Cattler, according to two people with knowledge of the NSC, was hand-picked with Flynn’s blessing to manage the Russia portfolio for the NSC, despite a lack of expertise on the Kremlin. With the departure of Flynn — who has made no secret of his affinity for Moscow, and has been thought to be one of the driving forces behind the Trump administration’s approach to the Kremlin — where Trump and the NSC go on Russia is a glaring question mark.

Flynn spent the better part of the last month staffing up the NSC with intelligence hands like Cattler, who was announced as an NSC addition early this month. Whether Flynn’s team will stay in place now that he’s gone remains to be seen.

Being a “Flynn” person, one former military intelligence analyst said, could mean a whole host of things. “That could mean [Cattler] loves to fight terrorists, or that he could handle Flynn's horrible management,” the analyst, who also now works in defense contracting, said.

“Dave is a very good and very capable intel guy.
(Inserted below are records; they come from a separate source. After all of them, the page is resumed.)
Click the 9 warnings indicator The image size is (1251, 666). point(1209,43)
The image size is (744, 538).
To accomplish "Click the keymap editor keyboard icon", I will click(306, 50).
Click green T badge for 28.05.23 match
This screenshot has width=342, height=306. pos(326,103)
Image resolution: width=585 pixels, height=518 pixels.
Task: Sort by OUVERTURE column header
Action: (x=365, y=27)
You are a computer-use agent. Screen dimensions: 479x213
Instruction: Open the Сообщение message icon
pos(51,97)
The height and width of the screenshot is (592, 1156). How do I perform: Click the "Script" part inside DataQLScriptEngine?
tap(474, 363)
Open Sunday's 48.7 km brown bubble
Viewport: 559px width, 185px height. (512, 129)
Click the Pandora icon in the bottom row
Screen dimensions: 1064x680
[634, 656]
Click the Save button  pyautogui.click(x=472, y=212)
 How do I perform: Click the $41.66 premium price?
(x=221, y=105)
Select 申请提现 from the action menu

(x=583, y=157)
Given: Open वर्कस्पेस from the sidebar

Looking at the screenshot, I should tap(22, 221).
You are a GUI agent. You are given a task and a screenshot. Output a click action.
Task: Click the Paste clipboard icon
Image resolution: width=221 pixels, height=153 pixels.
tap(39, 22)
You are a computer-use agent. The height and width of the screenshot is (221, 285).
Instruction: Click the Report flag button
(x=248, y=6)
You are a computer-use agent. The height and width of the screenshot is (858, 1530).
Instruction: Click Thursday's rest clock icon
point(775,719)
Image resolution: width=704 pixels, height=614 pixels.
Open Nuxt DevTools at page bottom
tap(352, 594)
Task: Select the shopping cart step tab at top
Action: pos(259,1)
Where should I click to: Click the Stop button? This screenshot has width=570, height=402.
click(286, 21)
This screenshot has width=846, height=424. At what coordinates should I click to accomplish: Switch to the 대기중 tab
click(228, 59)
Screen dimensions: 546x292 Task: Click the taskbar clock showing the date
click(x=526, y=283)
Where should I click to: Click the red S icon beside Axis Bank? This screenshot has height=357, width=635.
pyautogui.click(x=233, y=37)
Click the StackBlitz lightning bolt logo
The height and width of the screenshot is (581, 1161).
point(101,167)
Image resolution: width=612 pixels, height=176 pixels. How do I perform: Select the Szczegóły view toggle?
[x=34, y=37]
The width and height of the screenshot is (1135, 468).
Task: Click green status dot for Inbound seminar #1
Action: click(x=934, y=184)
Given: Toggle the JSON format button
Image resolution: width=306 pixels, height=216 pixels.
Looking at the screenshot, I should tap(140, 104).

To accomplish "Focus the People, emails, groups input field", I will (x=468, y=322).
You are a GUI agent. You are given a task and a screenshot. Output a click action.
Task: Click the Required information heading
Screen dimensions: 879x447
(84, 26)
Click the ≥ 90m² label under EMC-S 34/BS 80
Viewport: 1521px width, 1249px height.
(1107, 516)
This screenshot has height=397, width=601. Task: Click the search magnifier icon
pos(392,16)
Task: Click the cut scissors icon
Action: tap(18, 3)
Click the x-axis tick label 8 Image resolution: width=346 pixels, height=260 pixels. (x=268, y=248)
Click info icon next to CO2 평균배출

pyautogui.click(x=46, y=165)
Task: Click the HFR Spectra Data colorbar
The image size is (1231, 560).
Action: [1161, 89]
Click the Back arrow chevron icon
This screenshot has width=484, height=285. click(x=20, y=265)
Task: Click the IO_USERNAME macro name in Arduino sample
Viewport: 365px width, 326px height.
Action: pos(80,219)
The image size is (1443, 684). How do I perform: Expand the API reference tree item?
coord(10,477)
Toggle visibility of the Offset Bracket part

An A team talent,” one former defense official who worked with Cattler said.

Cattler is a former hand at the Defense Intelligence Agency, where Flynn was head from 2012 until he was pushed out in 2014 after clashing with the Obama White House over its counter-terror strategies and his unique management style. Cattler has a decent enough reputation around Washington, though intelligence community chatter says his expertise is more Middle East issues than Moscow.

“Not sure what he's doing at the NSC,” said a former DIA analyst who now works as a contractor in a written exchange with BuzzFeed News. “There's plenty of WAY more qualified people to work Russia issues.”

Michael Anton, a spokesman for the National Security Council, told BuzzFeed News that Cattler would be staying on, and that his job as “regional coordinator” involved overseeing all of the “regional directorates, not just Russia” for the NSC.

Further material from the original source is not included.